CLSS: Contrastive learning unites sequence and structure in a global representation of protein space

Paper: https://www.biorxiv.org/content/10.1101/2025.09.05.674454.full.pdf

Note: The paper is currently undergoing revisions and will be re-uploaded shortly.

DOI: https://doi.org/10.1101/2025.09.05.674454

GitHub repository: https://github.com/guyyanai/CLSS

Interactive viewer: https://gabiaxel.github.io/clss-viewer/


Abstract

Amino acid sequence dictates the three-dimensional structure and biological function of proteins. Yet, despite decades of research, our understanding of the interplay between sequence and structure is incomplete. To meet this challenge, we introduce Contrastive Learning Sequence-Structure (CLSS), an AI-based contrastive learning model trained to co-embed sequence and structure information in a self-supervised manner. We trained CLSS on large and diverse sets of protein building blocks called domains. CLSS represents both sequences and structures as vectors in the same high-dimensional space, where distance relates to sequence-structure similarity. Thus, CLSS provides a natural way to represent the protein universe, reflecting evolutionary relationships, as well as structural changes. We find that CLSS refines expert knowledge about the global organization of protein space, and highlights transitional forms that resist hierarchical classification. CLSS reveals linkage between domains of seemingly separate lineages, thereby significantly improving our understanding of evolutionary design.


TL;DR

CLSS is a self-supervised, two-tower contrastive model that co-embeds protein sequences and structures into a shared 32‑D space, enabling unified mapping of protein space across modalities.


Key ideas

  • Two-tower architecture: sequence tower (ESM2‑like, ~35M params) co-trained; structure tower (ESM3) kept frozen; both feed 32‑D L2‑normalized adapters.
  • Segment-aware training: contrastive pairs match full-domain structures with random sequence sub-segments (≥10 aa) to encode contextual compatibility.
  • Unified embeddings: sequences, structures, and subsequences align in a single space; distances track ECOD hierarchy and reveal cross-fold relationships.
  • Scale & efficiency: ~36M trainable params, compact embeddings (32‑D) supporting efficient inference and training.
  • Resources: code + weights, and a public CLSS viewer for exploration.

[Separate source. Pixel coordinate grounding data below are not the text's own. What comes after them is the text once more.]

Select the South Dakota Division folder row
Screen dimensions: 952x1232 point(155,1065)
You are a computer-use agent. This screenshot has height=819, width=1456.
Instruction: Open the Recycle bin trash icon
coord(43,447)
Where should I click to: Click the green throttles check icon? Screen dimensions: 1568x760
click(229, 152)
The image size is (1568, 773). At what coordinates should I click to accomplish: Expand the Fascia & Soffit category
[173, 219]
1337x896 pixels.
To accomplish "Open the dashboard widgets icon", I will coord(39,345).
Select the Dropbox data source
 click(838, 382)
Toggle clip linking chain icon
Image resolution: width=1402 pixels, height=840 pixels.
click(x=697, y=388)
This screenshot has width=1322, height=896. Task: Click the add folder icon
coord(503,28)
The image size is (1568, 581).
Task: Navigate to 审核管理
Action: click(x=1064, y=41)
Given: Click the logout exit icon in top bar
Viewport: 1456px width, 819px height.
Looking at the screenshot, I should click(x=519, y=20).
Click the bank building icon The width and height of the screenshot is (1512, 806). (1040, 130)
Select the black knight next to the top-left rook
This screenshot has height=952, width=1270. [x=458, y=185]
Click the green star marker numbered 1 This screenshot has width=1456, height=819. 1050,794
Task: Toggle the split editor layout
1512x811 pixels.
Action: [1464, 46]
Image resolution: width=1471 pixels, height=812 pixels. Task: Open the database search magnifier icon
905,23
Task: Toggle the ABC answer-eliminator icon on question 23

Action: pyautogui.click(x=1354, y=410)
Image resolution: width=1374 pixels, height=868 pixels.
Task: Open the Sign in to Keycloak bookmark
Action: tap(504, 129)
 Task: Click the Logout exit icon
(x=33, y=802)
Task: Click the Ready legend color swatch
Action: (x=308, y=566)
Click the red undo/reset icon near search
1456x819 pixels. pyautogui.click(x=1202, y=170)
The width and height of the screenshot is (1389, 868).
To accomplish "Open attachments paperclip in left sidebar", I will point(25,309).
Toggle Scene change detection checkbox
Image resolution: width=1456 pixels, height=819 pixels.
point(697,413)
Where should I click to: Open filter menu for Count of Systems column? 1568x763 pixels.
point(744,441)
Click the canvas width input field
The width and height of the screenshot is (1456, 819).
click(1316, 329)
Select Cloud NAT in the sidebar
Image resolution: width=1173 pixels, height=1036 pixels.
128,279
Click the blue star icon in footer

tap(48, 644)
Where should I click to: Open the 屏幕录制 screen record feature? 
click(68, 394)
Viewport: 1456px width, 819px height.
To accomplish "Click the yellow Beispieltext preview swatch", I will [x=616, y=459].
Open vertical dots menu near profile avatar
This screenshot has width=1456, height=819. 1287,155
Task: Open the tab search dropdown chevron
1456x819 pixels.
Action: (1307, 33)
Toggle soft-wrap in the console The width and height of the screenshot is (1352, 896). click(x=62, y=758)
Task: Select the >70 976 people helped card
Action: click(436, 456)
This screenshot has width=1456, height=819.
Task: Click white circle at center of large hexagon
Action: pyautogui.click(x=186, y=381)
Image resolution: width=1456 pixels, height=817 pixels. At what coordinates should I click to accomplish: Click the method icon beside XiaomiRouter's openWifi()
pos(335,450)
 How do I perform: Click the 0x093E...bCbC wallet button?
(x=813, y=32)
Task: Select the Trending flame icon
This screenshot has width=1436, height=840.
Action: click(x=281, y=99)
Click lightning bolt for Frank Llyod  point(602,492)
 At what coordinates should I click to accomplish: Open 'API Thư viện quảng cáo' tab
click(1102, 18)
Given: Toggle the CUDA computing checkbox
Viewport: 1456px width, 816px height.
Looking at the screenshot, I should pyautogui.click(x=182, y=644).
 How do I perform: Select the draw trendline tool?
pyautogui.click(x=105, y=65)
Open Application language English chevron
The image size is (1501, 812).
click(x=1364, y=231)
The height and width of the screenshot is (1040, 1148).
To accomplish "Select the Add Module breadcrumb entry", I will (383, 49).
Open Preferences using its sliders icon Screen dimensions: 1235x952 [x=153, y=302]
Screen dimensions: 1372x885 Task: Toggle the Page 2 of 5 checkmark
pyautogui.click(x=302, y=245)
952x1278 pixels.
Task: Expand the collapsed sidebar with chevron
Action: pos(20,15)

See paper for full details, datasets, ablations, and comparisons.

Architecture

CLSS Architecture

Figure 1: Overview of training, validating, and testing of CLSS to create unified maps of protein sequence and structure space. (A) Overview of the two-tower CLSS architecture. On the left is a structure tower based on the frozen, pre-trained ESM3 model (light blue) followed by a trained (yellow) adapter that averages, reduces dimension, and normalizes the embedding. On the right is the trained CLSS sequence tower, build upon a pre-trained ESM2 model, and its adapter network (yellow). The networks are trained using contrastive loss on batches of randomly chosen structures and sequence segments from the ECOD-AF2 domain database. Labels from a hierarchical classification were not using during training in any way. Once trained, we calculate the embeddings of the structures, sequences, and sequence segments from Datasets 1 and 2 using CLSS (B) and other PLMs (C). (D) Dimensionality reduction by t-SNE was used to create visual maps of protein space (upper images). Pairwise distance distributions (lower images) were calculated from the embeddings directly, rather than the t-SNE reduced space.


Visualization

CLSS embeddings capture the global organization of protein space, revealing evolutionary relationships and structural similarities across diverse protein domains.

ECOD t-SNE Visualization

Figure 2: CLSS embedding maps of ECOD domains (Dataset 1). For each domain, we calculate the embeddings by three modalities – structure, sequence, and a random sequence segment – and then compute a t-SNE projection of the embeddings. Each point represents one of the modalities of a domain colored according to the label of its ECOD architecture. (A) An overlay of all three modalities. Sequences are marked by circles, structures by ‘+’, and random sequence segments by ‘x’. (B) Structure embeddings. (C) sequence segment embeddings. (D) Sequence embeddings. We find that the maps of all three modalities are very similar to each other, with the sequence (D) and structure (B) embeddings being the closest. This shows that CLSS successfully injected structure information into the sequence modality. The global organization of the CLSS embedding space positions domains with the same ECOD architecture, and even the same structure class, near each other.


Quick Start

Installation

pip install clss-model

Loading the Model

Load the pretrained CLSS model from the Hugging Face Hub:

from clss import CLSSModel

# Load CLSS-sub from Hugging Face (downloads automatically)
model = CLSSModel.from_pretrained(
    repo_id="guyyanai/CLSS",       # default
    model_name="CLSS-sub.lckpt",   # default, could also use CLSS-full.lckpt
    device="cuda",                 # or "cpu"
)

# For CLSS-full
model = CLSSModel.from_pretrained(
    repo_id="guyyanai/CLSS",
    model_name="CLSS-full.lckpt",
    device="cuda",
)

To load from a local checkpoint instead:

model = CLSSModel.from_checkpoint("path/to/checkpoint.lckpt", device="cuda")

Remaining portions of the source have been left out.